Division of Urology, Department of Surgery, University of Utah, Salt Lake City, UT, USA.
World J Urol. 2023 Jul;41(7):1983-1989. doi: 10.1007/s00345-023-04432-w. Epub 2023 Jun 25.
To investigate management trends for American Association for the Surgery of Trauma (AAST) grade V renal trauma with focus on non-operative management.
We used prospectively collected data as part of the Multi-institutional Genito-Urinary Trauma Study (MiGUTS). We included patients with grade V renal trauma according to the AAST Injury Scoring Scale 2018 update. All cases submitted by participating centers with radiology images available were independently reviewed to confirm renal trauma grade. Management was classified as expectant, conservative (minimally invasive, endoscopic or percutaneous procedures), or operative (renal-related surgery).
Eighty patients were included, 25 of whom had complete imaging and had independent confirmation of AAST grade V renal trauma. Median age was 35 years (Interquartile range (IQR) 25-50) and 23 (92%) had blunt trauma. Ten patients (40%) were managed operatively with nephrectomy. Conservative management was used in nine patients (36%) of which six received angioembolization and three had a stent or drainage tube placed. Expectant management was followed in six (24%) patients. Transfusion requirements were progressively higher with groups requiring more aggressive treatment, and injury characteristics differed significantly across management groups in terms of hematoma size and laceration size. Vascular contrast extravasation was more likely in operatively managed patients though a statistically significant association was not found.

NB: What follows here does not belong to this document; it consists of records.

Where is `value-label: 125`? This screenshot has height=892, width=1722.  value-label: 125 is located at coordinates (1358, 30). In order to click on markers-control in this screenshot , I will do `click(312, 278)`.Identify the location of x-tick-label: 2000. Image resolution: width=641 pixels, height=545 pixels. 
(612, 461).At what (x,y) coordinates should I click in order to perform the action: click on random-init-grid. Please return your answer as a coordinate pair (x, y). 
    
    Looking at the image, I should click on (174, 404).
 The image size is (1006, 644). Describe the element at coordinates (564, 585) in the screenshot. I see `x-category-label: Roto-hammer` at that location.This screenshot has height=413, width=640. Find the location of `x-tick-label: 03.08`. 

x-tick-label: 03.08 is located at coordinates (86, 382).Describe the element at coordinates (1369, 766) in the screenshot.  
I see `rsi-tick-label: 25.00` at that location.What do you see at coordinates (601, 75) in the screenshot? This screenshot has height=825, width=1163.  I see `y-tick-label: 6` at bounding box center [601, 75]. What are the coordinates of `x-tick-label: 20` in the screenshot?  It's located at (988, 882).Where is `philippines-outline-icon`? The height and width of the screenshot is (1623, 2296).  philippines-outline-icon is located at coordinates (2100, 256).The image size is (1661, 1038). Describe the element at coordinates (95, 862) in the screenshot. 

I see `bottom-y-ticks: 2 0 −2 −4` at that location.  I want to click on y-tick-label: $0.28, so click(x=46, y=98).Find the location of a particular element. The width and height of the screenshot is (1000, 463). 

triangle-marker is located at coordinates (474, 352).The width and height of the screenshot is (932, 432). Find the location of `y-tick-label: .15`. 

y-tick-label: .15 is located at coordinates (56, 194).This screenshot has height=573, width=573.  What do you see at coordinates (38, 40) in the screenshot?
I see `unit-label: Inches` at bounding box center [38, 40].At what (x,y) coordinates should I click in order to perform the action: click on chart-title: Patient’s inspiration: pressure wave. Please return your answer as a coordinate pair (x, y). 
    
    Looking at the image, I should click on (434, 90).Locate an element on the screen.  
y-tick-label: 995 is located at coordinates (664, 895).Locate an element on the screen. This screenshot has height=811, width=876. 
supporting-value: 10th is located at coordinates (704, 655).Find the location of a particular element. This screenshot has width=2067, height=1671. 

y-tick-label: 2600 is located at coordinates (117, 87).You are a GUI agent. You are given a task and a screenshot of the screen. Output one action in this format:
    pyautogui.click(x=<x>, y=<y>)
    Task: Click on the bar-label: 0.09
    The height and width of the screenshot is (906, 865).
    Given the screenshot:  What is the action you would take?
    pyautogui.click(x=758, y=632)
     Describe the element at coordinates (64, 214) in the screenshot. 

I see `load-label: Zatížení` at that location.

Successful use of nonoperative management for grade V injuries is used for a substantial subset of patients. Lower transfusion requirement and less severe injury radiologic phenotype appear to be important characteristics delineating this group.
研究美国创伤外科学会(AAST)五级肾损伤的治疗趋势,重点关注非手术治疗。
我们使用前瞻性收集的数据作为多机构泌尿生殖系统创伤研究(MiGUTS)的一部分。我们根据 AAST 损伤评分量表 2018 年更新标准,纳入符合五级肾损伤的患者。对参与中心提交的所有病例进行独立影像学评估,以确认肾损伤的等级。治疗方法分为保守治疗(微创、内镜或经皮操作)和手术治疗(与肾脏相关的手术)。
共纳入 80 例患者,其中 25 例有完整影像学资料,且经独立证实为 AAST 五级肾损伤。中位年龄为 35 岁(四分位距 25-50),23 例(92%)为钝性损伤。10 例(40%)患者接受手术治疗,行肾切除术。9 例(36%)患者采用保守治疗,其中 6 例行血管栓塞治疗,3 例行支架或引流管置入。6 例(24%)患者采用期待治疗。需要输血的患者比例随着治疗方法的侵袭性增加而增加,且各组患者的损伤特征在血肿大小和撕裂大小方面存在显著差异。手术治疗患者更有可能出现血管造影剂外渗,但两者之间未发现统计学显著关联。
对于相当一部分患者,成功应用非手术治疗五级肾损伤。较低的输血需求和较轻的影像学表现的损伤特征可能是区分这组患者的重要特征。